begin Given data

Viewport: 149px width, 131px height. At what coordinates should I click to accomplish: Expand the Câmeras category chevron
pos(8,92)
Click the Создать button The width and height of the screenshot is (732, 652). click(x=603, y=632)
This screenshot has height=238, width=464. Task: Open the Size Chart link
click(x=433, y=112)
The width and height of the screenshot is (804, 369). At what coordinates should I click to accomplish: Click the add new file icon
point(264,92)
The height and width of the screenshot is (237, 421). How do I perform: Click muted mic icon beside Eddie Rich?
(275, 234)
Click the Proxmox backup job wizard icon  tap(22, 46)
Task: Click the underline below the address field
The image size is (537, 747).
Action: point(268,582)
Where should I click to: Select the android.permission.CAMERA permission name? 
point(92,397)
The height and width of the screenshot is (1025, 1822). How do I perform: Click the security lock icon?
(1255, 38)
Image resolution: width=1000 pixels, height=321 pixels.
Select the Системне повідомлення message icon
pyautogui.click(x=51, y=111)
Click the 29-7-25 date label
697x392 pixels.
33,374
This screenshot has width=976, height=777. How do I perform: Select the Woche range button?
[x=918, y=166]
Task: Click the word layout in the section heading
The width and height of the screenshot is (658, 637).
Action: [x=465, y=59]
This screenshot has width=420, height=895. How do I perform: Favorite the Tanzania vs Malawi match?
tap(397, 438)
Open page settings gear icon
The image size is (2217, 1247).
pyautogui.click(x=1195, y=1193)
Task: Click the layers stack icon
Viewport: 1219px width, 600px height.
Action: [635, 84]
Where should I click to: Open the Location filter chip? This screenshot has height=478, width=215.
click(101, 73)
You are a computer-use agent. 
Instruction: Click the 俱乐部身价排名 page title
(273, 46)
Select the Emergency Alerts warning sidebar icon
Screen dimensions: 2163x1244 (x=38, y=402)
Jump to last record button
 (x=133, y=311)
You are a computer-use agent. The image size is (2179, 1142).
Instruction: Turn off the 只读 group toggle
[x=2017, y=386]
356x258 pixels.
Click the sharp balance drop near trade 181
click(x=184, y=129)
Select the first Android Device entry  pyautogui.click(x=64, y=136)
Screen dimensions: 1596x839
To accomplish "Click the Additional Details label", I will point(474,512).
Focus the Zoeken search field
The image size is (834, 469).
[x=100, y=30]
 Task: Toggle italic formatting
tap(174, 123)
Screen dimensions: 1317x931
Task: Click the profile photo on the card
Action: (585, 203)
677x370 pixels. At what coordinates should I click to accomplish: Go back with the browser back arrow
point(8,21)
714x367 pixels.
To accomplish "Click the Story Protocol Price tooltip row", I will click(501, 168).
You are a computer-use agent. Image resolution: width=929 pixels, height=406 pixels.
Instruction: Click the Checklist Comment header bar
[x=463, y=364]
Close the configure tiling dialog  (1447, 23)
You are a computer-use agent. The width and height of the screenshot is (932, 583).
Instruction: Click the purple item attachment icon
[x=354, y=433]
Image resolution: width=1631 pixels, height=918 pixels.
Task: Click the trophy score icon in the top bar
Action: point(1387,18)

end Given data

**What the task requires:**
Repeat the records above word for word, from the line with "This screenshot has width=976, height=777." to the line with "tap(397, 438)".

**Solution to the exercise:**
This screenshot has width=976, height=777. How do I perform: Select the Woche range button?
[x=918, y=166]
Task: Click the word layout in the section heading
The width and height of the screenshot is (658, 637).
Action: [x=465, y=59]
This screenshot has width=420, height=895. How do I perform: Favorite the Tanzania vs Malawi match?
tap(397, 438)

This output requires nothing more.